Segment Start: RECORDED DATA
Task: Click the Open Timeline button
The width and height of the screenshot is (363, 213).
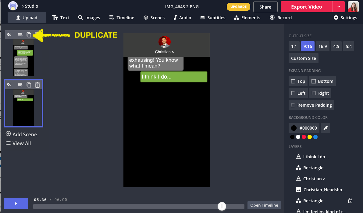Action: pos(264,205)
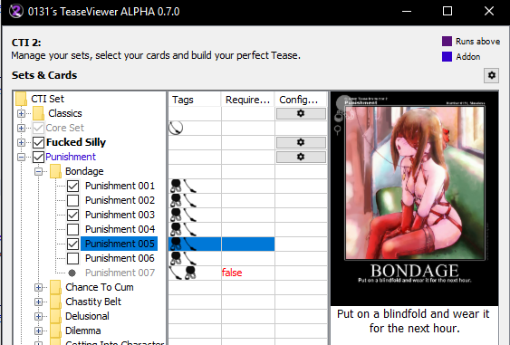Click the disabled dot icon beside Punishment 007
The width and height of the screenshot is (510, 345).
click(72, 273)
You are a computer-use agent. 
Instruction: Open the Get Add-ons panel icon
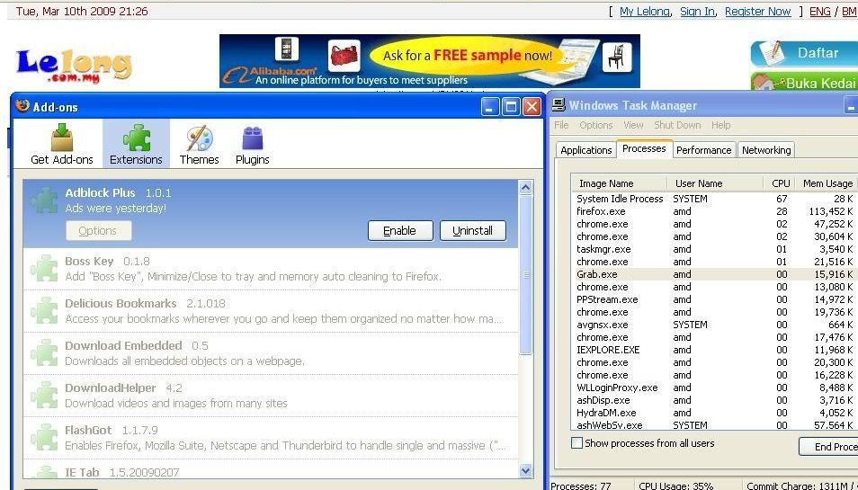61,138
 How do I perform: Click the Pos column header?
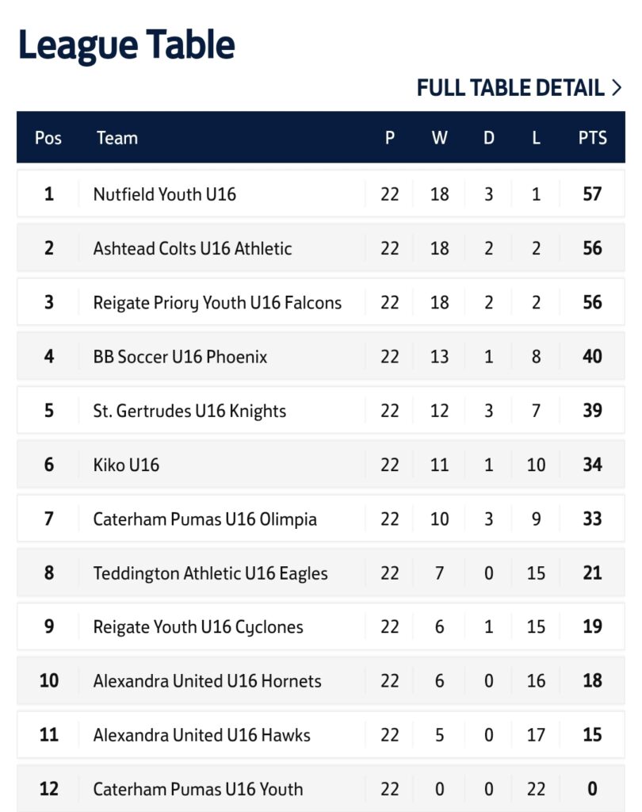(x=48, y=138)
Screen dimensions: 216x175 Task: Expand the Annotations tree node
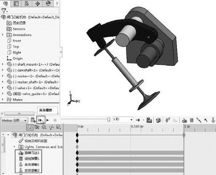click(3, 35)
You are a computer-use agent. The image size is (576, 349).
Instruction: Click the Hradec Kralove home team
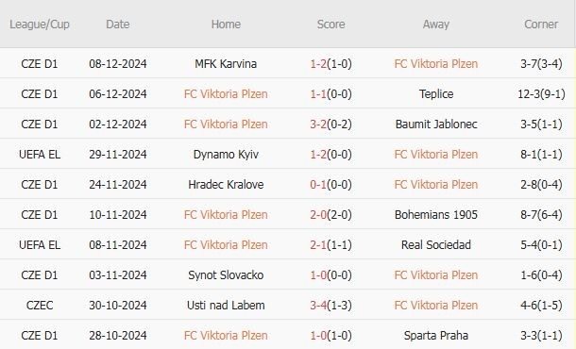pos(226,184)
Segment End: RECORDED DATA
Segment Start: RECORDED DATA
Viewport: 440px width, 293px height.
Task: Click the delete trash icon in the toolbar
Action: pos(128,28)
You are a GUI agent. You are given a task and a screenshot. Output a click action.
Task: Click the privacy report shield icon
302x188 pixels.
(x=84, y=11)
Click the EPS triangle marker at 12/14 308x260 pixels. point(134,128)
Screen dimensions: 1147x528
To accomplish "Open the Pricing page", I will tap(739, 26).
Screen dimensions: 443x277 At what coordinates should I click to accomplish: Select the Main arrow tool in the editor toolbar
Segment End: RECORDED DATA
Segment Start: RECORDED DATA
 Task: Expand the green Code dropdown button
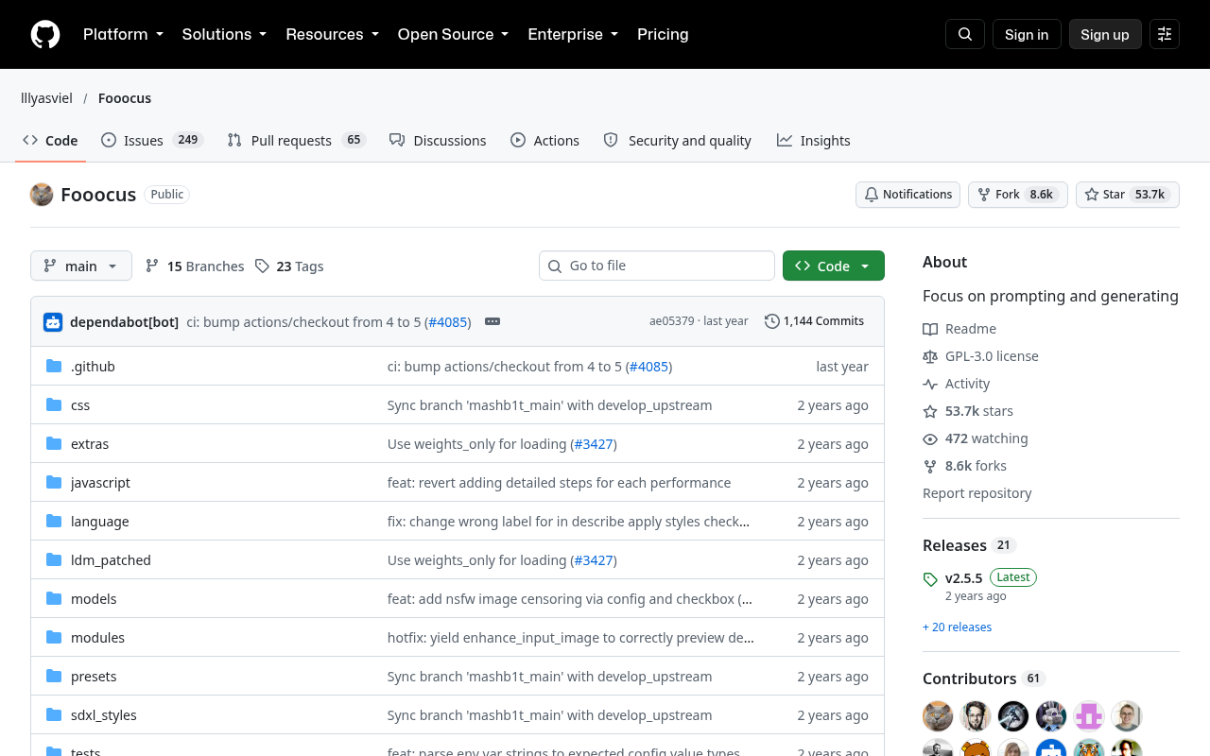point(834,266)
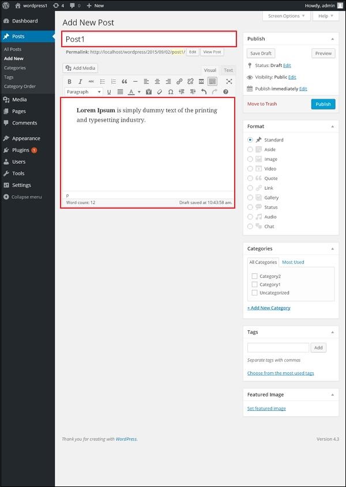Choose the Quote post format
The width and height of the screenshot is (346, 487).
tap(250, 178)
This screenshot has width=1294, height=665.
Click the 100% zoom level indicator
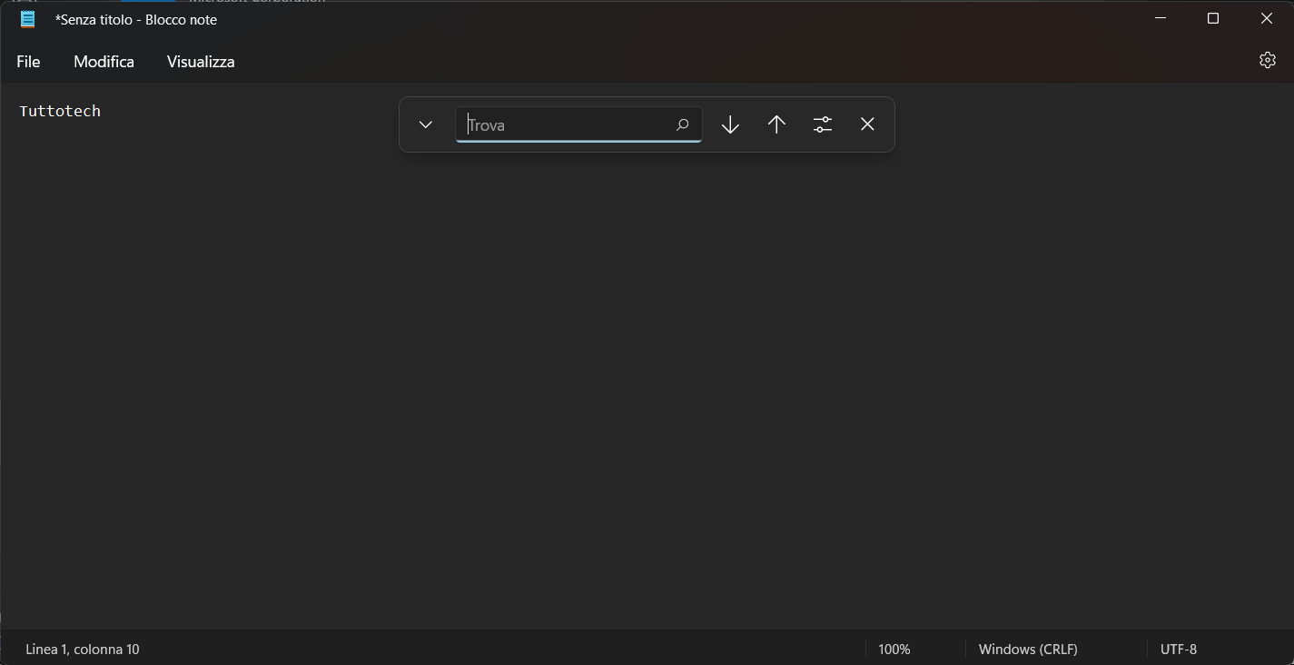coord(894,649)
Segment End: RECORDED DATA
■ **YOUR GOAL**:
Which lines in the records above contain the word "computer"? Copy each one.

■ **RESULT OF THIS TASK**:
You are a computer-use agent. 
You are a computer-use agent. The image size is (576, 349).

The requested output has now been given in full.